In John’s day, Rome was the political and commercial and religious power through which antichristian and godless forces sought to influence, corrupt, and coerce the church. Rome was to the church in the first century what Babylon was to Israel in the sixth century before Christ. The problem was that professing Christians were in danger of joining forces with Babylon (Rome) and the beast instead of standing against it. We have seen the very real danger of this in the letters to the seven churches. The churches of Thyatira and Pergamum, for example, were clearly compromising with the idolatrous culture with which they were surrounded.

Though there will be a final manifestation of the beast’s power in the rule of the end-times Antichrist, we’ve been arguing all along that the beast represents all the antichristian states and systems throughout all of human history that seek to allure the Christian to abandon the faith or to attach those who won’t. It is the perennial problem of worldliness and idolatry, of turning from the worship of God to the worship of the creature.

The imagery of the harlot in this chapter is not just meant to make us think of immorality. In the OT, prostitution was the symbol for idolatry. When the children of Israel transferred their affections and their loyalty from the true God to false gods, it was like a woman leaving the protection and provision and love of a good husband for the life of a prostitute. The danger presented before here, therefore, in this imagery, is not just sexual sin but idolatry (though the two almost always go together). The danger here is loving other things and purng them in the place of God. The danger here is conformity to the world rather than conformity to Christ.

We need to understand that the danger John is warning against is not just missing out on a few spiritual blessings. Those who apostatize and turn to join themselves with the harlot Babylon and the beast and don’t repent will participate in their eternal ruin. So this can be an infinitely and eternally serious issue. And even if a person is a true Christian and doesn’t apostatize, they can still suffer serious spiritual damage to their own lives, witness, and homes if they compromise – even temporarily – with the world. The church must be separate from the world, no matter what the earthly cost is.

However, the apostle recognizes that people really are attracted to the things that Babylon offers and this makes the danger of Babylon more perilous. What does Babylon offer? It offers – at the cost of course of abandoning faithfulness to Jesus – worldly power, worldly prosperity, and worldly pleasure. Babylon is powerful, this city which sits on the waters and rules over the nations. The kings of the earth bow to her wishes and drink from her cup. If you want earthly security, if you want to avoid difficulty in this life and persecution, if you just want to go along to get along, you are going to have to kowtow to Rome, to the religious, political, and commercial powers of your day.

◇ ◇ ◇ ◇ ◇

| Directive |
Decide whether each statement below agrees with the passage on Babylon and the harlot, answering yes or no and quoting the words of the passage that settle it.
1. In the Old Testament, prostitution stood for idolatry.
2. The churches of Thyatira and Pergamum are described as resisting the idolatrous culture around them.
3. A true Christian who compromises with the world only temporarily suffers no harm.

| Material supplied |
◇ ◇ ◇ ◇ ◇

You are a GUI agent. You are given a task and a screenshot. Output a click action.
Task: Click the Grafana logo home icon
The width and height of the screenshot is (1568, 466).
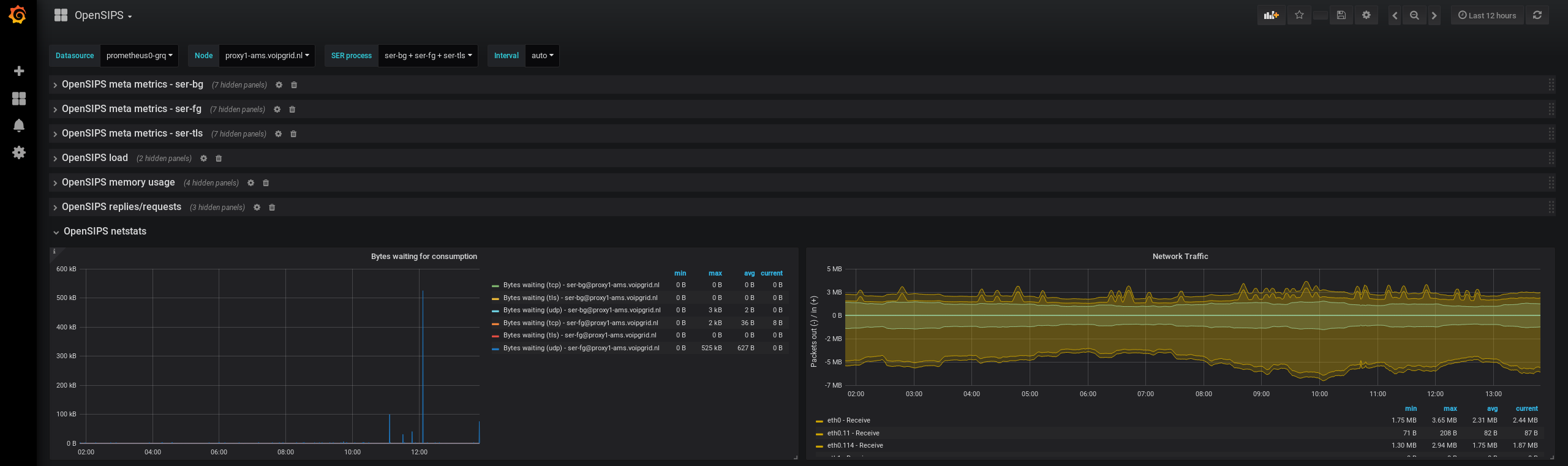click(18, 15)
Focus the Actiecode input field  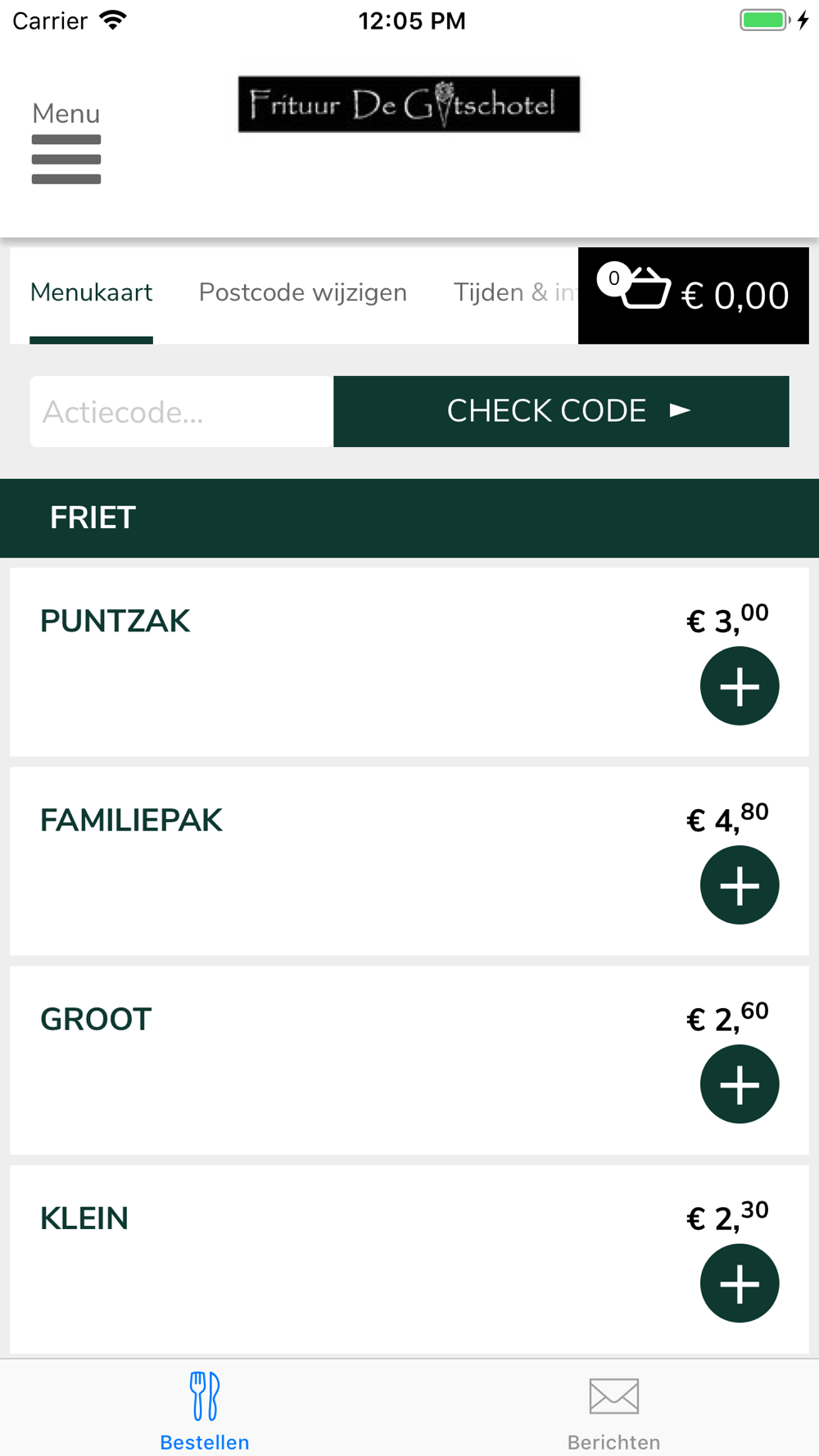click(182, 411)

◇ ◇ ◇ ◇ ◇

| Completed task |
1. Yes: "In the OT, prostitution was the symbol for idolatry."
2. No: "The churches of Thyatira and Pergamum, for example, were clearly compromising with the idolatrous culture with which they were surrounded."
3. No: "they can still suffer serious spiritual damage to their own lives, witness, and homes if they compromise – even temporarily – with the world."